> WHAT TO DO
Return the lines from the one containing "Minimize the Command" up to and including the one containing "pos(370,104)", unchanged.
┄┄┄┄┄┄
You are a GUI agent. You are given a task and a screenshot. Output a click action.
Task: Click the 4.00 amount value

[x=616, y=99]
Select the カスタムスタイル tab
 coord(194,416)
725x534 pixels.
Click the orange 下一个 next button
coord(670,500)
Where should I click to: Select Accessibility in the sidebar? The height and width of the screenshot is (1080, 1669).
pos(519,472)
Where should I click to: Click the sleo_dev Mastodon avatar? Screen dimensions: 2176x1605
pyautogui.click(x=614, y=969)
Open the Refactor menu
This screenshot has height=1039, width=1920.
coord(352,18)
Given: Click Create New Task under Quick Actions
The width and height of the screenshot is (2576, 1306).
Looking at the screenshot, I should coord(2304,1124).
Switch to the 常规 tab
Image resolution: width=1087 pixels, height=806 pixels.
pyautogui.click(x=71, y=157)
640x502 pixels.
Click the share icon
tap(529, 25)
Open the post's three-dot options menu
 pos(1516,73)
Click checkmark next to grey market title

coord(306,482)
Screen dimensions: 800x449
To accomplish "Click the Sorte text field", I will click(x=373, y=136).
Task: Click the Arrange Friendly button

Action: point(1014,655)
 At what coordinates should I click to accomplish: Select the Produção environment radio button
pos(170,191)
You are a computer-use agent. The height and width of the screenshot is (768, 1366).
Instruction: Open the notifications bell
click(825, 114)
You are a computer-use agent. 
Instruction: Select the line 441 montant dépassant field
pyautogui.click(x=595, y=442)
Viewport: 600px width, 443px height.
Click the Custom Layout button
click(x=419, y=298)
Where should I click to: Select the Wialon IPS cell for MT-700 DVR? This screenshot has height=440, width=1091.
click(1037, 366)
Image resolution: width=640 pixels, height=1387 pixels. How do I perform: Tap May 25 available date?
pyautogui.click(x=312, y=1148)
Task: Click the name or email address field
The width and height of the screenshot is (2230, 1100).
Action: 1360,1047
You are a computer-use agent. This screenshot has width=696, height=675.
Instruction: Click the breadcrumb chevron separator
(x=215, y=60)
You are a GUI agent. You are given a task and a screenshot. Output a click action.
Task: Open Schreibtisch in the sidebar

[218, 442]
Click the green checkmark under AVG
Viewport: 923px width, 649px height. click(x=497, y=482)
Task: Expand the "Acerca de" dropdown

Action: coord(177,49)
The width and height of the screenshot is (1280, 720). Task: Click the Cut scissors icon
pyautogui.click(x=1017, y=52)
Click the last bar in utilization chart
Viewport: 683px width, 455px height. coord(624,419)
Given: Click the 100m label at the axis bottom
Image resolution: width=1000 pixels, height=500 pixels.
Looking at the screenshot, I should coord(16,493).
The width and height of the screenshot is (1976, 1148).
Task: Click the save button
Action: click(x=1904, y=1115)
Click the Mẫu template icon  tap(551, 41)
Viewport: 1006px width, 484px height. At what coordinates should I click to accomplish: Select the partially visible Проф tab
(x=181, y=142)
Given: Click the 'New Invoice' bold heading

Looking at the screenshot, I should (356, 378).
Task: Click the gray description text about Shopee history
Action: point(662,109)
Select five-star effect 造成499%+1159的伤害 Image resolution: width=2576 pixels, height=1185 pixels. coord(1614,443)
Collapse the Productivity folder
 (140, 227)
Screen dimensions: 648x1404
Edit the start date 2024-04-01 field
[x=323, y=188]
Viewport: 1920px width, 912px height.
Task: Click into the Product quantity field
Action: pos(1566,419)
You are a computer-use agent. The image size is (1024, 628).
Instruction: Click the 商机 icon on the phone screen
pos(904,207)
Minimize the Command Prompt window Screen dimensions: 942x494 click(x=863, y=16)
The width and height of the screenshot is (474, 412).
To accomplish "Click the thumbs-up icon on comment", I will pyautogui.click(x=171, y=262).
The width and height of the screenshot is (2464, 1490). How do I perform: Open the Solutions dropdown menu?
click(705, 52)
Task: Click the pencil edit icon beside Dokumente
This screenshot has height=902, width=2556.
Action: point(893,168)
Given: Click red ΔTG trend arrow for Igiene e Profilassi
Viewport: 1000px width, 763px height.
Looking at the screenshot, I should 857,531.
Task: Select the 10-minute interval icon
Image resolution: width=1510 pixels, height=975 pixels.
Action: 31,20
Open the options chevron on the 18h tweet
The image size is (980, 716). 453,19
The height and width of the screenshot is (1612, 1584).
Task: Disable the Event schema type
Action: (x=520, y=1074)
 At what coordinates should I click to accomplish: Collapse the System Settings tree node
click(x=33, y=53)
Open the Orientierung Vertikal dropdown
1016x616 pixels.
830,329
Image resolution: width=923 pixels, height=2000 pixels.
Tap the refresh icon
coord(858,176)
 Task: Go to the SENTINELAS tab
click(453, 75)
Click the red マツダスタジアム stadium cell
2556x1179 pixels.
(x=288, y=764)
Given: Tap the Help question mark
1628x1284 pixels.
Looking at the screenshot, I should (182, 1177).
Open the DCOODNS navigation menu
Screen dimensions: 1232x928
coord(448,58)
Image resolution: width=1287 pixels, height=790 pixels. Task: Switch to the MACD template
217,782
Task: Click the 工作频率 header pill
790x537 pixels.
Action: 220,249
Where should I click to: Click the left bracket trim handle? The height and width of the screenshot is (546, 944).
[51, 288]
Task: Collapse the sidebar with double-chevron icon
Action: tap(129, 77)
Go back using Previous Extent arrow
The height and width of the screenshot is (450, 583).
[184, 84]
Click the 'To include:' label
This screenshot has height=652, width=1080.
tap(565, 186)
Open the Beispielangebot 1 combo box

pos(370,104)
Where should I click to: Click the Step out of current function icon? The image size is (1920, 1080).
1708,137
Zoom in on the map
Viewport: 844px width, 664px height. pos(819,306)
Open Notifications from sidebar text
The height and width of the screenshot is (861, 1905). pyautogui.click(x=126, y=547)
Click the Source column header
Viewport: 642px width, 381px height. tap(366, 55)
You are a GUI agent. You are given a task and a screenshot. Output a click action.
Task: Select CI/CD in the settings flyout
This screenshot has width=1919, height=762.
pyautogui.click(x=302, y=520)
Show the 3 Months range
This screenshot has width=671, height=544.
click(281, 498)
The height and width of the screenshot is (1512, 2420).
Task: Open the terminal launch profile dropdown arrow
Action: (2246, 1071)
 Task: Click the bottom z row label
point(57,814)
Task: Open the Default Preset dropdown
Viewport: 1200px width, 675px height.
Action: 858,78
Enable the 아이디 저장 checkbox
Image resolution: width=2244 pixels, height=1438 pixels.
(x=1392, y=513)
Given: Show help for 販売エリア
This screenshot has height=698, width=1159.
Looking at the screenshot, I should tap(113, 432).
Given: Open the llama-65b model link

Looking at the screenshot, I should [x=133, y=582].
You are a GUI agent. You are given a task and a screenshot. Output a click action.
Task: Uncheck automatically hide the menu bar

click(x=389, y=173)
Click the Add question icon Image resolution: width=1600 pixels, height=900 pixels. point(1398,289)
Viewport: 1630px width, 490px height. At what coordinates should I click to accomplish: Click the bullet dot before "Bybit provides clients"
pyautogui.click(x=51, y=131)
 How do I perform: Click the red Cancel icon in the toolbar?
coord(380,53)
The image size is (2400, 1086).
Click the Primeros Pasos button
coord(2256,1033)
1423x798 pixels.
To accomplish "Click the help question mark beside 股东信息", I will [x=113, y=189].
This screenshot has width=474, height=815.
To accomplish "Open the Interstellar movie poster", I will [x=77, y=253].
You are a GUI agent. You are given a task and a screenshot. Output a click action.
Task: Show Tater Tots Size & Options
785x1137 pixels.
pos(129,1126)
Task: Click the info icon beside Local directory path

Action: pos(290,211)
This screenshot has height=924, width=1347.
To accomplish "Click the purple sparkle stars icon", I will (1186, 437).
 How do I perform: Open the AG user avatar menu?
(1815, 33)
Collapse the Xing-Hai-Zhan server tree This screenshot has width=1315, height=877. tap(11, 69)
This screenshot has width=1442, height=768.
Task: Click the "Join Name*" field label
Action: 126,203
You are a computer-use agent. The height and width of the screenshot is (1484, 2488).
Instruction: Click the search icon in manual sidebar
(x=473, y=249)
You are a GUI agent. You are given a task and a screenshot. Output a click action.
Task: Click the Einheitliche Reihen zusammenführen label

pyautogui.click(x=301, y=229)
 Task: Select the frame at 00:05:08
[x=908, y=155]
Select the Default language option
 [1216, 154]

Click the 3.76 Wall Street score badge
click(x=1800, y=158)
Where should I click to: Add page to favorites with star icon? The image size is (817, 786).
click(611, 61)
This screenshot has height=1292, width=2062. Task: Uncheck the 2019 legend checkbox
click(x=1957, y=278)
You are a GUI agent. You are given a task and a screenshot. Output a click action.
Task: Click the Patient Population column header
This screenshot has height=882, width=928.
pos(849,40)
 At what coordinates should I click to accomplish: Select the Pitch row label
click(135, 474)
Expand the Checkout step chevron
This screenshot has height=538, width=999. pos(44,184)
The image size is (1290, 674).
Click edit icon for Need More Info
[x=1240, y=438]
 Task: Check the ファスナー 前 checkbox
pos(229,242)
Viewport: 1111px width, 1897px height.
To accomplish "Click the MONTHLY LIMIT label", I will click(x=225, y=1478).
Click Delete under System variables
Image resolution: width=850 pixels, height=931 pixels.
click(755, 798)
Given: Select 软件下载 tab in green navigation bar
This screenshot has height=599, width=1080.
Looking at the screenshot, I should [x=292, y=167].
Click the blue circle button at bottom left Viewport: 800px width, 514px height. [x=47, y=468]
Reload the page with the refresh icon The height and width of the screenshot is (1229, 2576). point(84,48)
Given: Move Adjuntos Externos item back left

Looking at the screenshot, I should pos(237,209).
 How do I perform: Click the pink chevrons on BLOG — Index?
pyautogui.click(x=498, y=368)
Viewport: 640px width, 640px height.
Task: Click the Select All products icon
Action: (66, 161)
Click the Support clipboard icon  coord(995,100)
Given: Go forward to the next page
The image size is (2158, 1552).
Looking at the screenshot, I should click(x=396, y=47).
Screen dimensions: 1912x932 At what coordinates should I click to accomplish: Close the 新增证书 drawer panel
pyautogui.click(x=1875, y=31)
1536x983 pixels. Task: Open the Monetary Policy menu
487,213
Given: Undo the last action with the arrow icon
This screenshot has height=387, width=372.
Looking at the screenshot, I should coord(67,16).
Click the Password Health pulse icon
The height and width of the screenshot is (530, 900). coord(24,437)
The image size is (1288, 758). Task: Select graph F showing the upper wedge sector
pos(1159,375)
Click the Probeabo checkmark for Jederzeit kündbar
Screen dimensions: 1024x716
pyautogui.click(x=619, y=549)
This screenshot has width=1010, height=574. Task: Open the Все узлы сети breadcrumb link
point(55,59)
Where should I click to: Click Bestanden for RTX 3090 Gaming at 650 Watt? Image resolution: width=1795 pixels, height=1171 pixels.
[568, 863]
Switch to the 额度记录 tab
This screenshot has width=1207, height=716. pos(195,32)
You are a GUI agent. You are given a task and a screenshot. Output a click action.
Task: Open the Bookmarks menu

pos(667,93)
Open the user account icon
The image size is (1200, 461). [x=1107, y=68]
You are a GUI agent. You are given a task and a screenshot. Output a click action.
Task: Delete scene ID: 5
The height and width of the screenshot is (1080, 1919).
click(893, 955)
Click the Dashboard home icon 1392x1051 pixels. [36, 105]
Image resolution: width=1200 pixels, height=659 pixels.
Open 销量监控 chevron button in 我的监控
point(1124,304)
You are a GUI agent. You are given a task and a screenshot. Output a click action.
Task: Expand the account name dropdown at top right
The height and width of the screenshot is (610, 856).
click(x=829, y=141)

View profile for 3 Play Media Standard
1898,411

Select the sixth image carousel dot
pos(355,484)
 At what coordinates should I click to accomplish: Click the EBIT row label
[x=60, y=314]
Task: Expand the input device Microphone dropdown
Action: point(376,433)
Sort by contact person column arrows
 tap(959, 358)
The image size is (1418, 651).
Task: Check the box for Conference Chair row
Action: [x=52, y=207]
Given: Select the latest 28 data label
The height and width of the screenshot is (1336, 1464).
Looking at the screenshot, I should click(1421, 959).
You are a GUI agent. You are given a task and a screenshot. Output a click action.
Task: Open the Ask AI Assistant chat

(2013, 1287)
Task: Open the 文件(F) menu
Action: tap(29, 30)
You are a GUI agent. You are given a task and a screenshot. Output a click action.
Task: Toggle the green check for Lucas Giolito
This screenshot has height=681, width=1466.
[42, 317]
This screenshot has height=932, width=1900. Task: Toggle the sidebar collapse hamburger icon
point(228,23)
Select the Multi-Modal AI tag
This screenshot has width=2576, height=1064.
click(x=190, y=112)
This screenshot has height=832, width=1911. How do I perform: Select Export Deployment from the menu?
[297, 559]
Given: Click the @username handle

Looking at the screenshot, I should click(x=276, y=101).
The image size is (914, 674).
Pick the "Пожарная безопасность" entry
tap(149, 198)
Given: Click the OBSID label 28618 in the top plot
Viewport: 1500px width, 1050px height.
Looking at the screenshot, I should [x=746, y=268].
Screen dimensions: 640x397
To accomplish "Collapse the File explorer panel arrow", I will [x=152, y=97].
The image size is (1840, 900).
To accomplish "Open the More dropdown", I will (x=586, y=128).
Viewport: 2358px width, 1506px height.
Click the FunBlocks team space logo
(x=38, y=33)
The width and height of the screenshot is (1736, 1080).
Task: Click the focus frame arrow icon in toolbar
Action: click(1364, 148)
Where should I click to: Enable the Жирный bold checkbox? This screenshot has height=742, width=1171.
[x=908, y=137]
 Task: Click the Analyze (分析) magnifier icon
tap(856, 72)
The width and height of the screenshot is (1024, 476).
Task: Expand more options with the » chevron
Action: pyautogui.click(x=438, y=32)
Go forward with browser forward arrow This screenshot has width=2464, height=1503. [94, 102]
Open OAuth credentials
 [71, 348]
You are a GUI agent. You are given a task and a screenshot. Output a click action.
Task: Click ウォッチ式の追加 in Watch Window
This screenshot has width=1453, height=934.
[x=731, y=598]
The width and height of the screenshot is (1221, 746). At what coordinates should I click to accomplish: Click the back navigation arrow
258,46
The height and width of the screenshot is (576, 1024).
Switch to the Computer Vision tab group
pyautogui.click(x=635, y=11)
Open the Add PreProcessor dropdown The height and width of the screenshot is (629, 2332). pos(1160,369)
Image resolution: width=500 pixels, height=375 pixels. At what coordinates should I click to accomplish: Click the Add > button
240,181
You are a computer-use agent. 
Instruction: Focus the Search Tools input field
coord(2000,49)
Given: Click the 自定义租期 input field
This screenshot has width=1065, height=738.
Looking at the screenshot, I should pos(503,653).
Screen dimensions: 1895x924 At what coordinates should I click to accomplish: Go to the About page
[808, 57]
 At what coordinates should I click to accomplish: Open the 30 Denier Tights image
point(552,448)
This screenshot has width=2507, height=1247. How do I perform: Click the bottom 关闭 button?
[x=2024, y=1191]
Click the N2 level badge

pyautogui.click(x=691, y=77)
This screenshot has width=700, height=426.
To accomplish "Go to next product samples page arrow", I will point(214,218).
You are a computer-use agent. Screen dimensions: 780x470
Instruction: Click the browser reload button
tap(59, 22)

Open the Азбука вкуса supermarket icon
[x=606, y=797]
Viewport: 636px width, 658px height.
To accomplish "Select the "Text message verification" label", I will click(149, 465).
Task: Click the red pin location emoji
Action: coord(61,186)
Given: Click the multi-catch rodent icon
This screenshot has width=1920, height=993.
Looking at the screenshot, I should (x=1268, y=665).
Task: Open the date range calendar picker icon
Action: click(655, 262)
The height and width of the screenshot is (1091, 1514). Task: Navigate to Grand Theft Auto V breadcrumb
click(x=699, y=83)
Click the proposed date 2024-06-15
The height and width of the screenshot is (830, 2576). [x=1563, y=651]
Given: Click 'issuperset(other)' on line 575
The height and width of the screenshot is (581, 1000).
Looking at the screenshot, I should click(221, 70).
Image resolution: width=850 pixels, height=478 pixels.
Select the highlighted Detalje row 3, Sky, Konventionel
┄┄┄┄┄┄
> FULL SOLUTION
Minimize the Command Prompt window Screen dimensions: 942x494 click(x=863, y=16)
The width and height of the screenshot is (474, 412).
To accomplish "Click the thumbs-up icon on comment", I will pyautogui.click(x=171, y=262).
The width and height of the screenshot is (2464, 1490). How do I perform: Open the Solutions dropdown menu?
click(705, 52)
Task: Click the pencil edit icon beside Dokumente
This screenshot has height=902, width=2556.
Action: point(893,168)
Given: Click red ΔTG trend arrow for Igiene e Profilassi
Viewport: 1000px width, 763px height.
Looking at the screenshot, I should 857,531.
Task: Select the 10-minute interval icon
Image resolution: width=1510 pixels, height=975 pixels.
Action: 31,20
Open the options chevron on the 18h tweet
The image size is (980, 716). 453,19
The height and width of the screenshot is (1612, 1584).
Task: Disable the Event schema type
Action: (x=520, y=1074)
 At what coordinates should I click to accomplish: Collapse the System Settings tree node
click(x=33, y=53)
Open the Orientierung Vertikal dropdown
1016x616 pixels.
830,329
Image resolution: width=923 pixels, height=2000 pixels.
Tap the refresh icon
coord(858,176)
 Task: Go to the SENTINELAS tab
click(453, 75)
Click the red マツダスタジアム stadium cell
2556x1179 pixels.
(x=288, y=764)
Given: Tap the Help question mark
1628x1284 pixels.
Looking at the screenshot, I should (182, 1177).
Open the DCOODNS navigation menu
Screen dimensions: 1232x928
coord(448,58)
Image resolution: width=1287 pixels, height=790 pixels. Task: Switch to the MACD template
217,782
Task: Click the 工作频率 header pill
790x537 pixels.
Action: 220,249
Where should I click to: Click the left bracket trim handle? The height and width of the screenshot is (546, 944).
[51, 288]
Task: Collapse the sidebar with double-chevron icon
Action: tap(129, 77)
Go back using Previous Extent arrow
The height and width of the screenshot is (450, 583).
[184, 84]
Click the 'To include:' label
This screenshot has height=652, width=1080.
tap(565, 186)
Open the Beispielangebot 1 combo box

pos(370,104)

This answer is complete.